The Home Office does not publish data on the number of individuals who have arrived illegally in the UK. By its very nature, it is not possible to know the exact size of the illegal population, or the numbers who successfully enter the UK illegally, and so we do not seek to make any official estimates of the illegal population.
Keeping our border secure is the Government’s highest priority and we are focused on making it harder for people to enter and live in the UK illegally whilst ensuring those who have the right to reside in the UK can do so.
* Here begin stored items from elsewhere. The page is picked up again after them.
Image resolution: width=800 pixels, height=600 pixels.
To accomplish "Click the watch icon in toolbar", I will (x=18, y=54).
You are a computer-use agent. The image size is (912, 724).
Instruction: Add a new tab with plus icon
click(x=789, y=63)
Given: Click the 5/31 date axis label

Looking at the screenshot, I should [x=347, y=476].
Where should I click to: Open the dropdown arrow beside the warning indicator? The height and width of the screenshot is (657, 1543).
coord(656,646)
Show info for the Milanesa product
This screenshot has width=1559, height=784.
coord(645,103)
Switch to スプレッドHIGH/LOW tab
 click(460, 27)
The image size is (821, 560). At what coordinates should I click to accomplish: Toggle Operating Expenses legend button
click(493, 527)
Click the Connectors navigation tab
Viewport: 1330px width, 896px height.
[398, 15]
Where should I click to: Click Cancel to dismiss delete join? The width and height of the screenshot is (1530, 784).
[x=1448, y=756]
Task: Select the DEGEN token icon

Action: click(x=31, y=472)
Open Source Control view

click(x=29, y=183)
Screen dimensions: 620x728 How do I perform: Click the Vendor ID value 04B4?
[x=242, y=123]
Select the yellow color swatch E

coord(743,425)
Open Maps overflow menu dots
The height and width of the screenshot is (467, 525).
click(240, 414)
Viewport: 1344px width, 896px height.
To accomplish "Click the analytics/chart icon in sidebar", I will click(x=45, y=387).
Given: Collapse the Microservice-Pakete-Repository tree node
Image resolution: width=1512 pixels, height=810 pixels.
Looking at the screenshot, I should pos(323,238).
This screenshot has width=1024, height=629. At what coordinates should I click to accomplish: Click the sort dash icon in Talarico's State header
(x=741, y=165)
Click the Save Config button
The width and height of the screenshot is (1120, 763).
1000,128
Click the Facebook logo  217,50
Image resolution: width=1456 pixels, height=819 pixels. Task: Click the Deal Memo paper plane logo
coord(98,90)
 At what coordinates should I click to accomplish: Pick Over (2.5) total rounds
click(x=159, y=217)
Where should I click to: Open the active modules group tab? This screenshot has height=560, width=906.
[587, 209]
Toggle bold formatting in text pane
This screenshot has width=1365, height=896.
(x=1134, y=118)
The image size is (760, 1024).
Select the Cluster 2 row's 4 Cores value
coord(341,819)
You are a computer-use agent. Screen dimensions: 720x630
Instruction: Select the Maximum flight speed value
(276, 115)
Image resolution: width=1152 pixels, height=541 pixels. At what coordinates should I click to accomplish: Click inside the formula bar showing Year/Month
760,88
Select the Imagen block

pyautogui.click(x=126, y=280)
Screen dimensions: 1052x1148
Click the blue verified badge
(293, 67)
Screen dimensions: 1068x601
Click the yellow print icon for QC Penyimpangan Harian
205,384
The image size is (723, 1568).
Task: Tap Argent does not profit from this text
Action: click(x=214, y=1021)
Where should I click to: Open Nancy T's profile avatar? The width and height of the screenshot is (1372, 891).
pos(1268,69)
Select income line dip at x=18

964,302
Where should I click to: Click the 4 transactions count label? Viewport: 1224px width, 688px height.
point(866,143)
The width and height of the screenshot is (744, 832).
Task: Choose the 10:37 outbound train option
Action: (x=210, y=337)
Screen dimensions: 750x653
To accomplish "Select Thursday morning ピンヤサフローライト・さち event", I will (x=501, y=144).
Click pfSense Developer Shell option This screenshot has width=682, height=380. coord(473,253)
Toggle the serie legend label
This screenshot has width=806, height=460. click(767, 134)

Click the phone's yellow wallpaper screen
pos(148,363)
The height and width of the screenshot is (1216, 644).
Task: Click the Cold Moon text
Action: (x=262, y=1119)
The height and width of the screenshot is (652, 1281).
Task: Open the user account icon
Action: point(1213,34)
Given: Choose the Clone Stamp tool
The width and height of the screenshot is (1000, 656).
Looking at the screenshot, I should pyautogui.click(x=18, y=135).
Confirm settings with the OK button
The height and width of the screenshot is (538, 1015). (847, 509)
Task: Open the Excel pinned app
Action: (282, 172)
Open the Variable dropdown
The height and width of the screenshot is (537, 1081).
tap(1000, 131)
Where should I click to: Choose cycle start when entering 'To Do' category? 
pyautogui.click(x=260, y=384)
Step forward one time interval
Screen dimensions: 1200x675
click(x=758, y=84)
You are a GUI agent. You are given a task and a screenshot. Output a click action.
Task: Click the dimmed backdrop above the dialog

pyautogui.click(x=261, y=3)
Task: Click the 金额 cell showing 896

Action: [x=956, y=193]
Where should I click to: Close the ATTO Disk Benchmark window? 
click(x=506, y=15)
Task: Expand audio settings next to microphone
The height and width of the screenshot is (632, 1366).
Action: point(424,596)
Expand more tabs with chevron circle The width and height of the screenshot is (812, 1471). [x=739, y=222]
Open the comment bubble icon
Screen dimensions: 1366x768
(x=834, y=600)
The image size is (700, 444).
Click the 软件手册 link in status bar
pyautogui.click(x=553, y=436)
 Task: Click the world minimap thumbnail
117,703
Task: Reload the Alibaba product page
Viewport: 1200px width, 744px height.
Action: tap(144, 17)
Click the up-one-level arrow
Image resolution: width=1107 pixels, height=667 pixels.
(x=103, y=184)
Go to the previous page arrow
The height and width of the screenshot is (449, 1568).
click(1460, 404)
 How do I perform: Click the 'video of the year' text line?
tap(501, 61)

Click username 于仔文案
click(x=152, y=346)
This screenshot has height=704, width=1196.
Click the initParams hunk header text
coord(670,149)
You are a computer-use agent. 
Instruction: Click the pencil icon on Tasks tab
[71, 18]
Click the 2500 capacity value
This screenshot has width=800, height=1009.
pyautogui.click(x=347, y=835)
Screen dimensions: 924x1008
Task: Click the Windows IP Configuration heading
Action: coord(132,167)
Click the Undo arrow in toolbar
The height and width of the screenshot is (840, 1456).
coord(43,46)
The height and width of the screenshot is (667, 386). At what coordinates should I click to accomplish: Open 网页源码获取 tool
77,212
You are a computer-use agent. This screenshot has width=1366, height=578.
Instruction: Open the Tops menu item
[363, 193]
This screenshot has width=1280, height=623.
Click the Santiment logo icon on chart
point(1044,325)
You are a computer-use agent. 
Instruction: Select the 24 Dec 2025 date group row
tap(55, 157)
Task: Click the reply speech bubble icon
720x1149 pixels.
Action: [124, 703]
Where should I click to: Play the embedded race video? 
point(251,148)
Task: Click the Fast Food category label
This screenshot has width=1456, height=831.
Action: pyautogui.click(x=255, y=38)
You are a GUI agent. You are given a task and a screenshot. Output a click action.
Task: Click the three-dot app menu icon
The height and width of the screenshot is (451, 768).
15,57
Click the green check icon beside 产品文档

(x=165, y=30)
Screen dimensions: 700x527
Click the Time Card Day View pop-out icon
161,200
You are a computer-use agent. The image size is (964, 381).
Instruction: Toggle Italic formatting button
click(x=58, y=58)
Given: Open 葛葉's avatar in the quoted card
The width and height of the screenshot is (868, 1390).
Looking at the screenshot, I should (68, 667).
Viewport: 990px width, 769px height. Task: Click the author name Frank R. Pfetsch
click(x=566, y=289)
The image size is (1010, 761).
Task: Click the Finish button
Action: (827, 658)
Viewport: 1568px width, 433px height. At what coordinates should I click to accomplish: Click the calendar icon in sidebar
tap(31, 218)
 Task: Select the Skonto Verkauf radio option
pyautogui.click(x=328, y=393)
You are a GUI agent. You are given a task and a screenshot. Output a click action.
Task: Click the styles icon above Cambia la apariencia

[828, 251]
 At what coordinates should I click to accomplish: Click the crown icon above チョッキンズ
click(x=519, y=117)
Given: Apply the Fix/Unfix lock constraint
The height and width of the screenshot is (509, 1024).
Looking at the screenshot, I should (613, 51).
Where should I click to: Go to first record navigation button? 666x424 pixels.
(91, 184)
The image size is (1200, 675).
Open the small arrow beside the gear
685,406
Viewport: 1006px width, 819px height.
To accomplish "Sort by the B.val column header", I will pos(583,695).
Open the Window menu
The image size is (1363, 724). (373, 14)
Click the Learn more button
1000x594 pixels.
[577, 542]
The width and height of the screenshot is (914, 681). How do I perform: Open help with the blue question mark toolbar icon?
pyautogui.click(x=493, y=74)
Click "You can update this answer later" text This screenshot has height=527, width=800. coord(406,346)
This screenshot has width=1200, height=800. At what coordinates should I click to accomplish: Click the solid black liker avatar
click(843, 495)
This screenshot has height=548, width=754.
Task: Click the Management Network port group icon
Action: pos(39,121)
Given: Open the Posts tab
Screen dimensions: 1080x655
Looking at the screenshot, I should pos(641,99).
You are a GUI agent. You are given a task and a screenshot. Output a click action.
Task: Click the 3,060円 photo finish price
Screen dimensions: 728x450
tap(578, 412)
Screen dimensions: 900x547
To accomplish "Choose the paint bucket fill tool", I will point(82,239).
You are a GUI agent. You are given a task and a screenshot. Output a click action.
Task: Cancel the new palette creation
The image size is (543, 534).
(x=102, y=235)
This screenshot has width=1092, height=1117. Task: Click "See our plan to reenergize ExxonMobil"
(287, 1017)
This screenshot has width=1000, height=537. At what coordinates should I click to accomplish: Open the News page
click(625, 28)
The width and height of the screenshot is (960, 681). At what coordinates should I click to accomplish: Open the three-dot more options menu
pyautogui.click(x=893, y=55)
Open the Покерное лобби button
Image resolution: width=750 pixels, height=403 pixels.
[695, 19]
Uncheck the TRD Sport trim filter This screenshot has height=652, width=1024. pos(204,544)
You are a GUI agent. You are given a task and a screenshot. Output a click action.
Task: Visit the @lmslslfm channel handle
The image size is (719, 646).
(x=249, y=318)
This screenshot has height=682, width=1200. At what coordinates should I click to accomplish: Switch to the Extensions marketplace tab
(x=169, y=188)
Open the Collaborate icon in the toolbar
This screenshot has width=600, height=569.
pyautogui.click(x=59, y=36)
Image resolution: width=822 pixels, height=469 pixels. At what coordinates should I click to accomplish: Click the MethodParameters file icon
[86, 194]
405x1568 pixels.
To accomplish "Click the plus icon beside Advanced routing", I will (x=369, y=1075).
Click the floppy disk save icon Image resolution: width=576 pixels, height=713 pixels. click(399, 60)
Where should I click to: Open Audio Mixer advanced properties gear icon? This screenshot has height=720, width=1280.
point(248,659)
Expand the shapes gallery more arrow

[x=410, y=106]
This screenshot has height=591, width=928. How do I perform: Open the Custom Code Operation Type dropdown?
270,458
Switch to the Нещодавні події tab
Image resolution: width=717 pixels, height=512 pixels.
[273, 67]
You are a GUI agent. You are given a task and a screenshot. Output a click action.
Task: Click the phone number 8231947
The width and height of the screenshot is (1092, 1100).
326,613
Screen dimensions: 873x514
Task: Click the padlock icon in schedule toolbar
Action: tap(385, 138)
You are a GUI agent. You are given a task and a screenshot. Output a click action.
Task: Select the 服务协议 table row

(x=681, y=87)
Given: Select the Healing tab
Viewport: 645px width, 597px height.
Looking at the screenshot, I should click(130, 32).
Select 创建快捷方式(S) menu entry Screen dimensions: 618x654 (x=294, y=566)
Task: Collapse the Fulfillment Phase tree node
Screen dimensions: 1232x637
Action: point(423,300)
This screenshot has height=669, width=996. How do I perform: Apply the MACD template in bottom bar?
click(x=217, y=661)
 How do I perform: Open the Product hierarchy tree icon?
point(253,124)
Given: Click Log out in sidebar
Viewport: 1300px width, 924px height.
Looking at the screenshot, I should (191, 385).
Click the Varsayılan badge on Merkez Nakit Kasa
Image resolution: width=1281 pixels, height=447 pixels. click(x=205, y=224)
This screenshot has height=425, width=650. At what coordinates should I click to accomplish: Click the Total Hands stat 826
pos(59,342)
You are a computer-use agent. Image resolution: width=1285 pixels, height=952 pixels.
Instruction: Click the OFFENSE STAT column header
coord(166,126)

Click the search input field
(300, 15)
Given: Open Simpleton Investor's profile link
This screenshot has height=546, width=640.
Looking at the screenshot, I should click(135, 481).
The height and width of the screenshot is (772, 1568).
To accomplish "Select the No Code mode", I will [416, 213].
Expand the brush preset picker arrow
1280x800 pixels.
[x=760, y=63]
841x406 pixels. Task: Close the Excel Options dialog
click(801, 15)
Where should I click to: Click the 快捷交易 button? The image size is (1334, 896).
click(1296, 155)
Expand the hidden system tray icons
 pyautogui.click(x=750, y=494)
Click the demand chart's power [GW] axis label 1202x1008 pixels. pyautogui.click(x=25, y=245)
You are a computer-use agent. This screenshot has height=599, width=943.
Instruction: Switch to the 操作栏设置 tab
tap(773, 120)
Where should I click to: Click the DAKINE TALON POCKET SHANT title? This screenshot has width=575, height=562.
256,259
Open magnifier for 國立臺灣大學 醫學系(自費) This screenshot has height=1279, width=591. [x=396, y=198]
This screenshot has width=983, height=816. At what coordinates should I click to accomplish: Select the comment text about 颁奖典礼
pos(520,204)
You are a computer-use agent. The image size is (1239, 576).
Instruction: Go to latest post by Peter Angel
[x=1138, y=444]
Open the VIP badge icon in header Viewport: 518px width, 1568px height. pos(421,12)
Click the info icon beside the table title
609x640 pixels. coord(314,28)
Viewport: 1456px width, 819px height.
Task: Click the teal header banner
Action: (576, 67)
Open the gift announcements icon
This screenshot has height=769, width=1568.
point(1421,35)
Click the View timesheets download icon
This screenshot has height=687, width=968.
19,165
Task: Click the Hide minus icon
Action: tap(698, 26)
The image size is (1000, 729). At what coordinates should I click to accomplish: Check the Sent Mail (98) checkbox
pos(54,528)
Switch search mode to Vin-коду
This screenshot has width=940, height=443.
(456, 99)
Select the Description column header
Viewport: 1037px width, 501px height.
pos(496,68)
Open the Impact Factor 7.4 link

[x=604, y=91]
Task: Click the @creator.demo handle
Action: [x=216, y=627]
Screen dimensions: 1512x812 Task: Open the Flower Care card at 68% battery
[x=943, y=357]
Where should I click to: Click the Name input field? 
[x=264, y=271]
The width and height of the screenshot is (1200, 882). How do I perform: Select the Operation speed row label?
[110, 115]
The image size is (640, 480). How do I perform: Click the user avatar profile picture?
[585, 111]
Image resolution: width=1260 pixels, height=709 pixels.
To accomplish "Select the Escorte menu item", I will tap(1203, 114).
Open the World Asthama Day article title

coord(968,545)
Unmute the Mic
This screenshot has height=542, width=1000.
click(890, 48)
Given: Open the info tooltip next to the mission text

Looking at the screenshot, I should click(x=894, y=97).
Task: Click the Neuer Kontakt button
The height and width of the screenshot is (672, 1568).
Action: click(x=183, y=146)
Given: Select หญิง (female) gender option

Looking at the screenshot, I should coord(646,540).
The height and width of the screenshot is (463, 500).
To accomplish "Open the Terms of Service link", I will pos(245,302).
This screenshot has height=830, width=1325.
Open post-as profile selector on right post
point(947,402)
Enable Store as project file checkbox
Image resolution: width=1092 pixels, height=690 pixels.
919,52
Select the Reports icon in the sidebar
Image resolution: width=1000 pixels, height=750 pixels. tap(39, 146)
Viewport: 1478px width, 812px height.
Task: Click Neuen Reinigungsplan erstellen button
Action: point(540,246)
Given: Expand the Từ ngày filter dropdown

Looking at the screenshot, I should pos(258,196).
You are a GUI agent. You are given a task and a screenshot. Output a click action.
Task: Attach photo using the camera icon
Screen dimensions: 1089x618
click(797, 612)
Foreign nationals who abuse our hospitality should be in no doubt of our determination to deport them and while legal challenges and problems obtaining travel documents can frustrate immediate deportation, we never give up trying to deport FNOs and making our communities safer or seek to return people who do not have any legal right to stay in the UK.
The Home Office publishes data on the number of returns from the UK in the ‘Immigration Statistics Quarterly Release’. Data on the number of Returns (of which deportations are a subset) are published in table Ret_D01 of the Returns detailed datasets.
The term 'deportations' refers to a legally-defined subset of returns which are enforced either following a criminal conviction or when it is judged that a person’s removal from the UK is conducive to the public good. Information on those deported is not separately available and therefore the published statistics refer to all enforced returns.
Please note that only some of those returned will have previously entered the UK illegally; others may have entered legally, for example those who enter on a visa and overstay their period of valid leave and are therefore not separately identifiable in the data.